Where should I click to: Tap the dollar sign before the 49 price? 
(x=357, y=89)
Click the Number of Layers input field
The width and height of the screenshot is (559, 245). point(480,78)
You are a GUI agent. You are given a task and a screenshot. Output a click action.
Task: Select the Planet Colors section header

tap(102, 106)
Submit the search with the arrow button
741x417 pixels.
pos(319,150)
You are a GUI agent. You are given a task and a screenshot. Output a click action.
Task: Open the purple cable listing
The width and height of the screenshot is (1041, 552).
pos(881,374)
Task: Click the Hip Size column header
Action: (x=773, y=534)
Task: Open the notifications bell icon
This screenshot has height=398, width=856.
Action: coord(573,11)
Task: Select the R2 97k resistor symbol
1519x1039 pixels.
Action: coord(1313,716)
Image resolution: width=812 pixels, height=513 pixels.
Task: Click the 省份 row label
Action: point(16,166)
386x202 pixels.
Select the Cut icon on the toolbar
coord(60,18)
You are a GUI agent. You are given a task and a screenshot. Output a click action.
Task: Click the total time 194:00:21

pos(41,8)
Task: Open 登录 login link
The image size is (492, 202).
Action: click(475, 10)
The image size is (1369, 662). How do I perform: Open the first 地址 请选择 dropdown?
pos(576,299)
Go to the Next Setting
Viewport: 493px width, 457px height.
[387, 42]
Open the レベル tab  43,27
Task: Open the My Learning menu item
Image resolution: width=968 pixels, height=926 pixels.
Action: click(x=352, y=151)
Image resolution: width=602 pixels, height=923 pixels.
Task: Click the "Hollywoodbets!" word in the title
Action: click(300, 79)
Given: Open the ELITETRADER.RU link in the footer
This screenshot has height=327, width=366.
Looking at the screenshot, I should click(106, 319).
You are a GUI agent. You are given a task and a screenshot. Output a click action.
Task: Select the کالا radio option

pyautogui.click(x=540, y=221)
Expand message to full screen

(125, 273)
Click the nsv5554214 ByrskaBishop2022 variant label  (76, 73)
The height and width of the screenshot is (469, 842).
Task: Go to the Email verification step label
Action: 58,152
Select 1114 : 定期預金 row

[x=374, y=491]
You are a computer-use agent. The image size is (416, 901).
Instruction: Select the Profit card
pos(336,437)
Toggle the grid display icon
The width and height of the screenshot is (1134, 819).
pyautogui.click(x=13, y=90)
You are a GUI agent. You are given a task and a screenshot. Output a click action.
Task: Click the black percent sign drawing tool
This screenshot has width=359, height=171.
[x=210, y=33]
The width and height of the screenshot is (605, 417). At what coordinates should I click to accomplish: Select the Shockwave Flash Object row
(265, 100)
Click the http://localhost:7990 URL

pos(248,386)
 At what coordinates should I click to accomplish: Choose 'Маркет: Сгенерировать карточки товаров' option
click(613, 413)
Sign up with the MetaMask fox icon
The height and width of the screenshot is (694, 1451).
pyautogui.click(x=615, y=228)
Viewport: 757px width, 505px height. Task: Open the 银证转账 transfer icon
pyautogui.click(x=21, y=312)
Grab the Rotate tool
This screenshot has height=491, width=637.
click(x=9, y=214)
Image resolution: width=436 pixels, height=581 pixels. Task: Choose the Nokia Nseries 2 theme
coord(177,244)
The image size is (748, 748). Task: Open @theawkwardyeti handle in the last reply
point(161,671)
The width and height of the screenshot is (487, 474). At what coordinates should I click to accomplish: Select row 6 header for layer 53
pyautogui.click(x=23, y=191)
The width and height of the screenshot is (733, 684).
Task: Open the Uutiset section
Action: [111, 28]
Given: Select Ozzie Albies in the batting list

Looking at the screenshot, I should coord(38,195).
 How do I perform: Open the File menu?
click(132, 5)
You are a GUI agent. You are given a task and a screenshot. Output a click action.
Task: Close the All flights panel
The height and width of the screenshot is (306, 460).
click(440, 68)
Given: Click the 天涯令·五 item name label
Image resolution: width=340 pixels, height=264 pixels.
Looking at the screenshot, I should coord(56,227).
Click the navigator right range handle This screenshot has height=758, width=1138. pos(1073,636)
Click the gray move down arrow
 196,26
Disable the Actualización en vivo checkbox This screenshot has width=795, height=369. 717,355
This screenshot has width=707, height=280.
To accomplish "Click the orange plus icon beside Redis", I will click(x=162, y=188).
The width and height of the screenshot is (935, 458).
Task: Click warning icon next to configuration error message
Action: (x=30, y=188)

_Requirement_.
The expected answer is a number and nothing else: how many lines above include the word "item".

_Result_.
2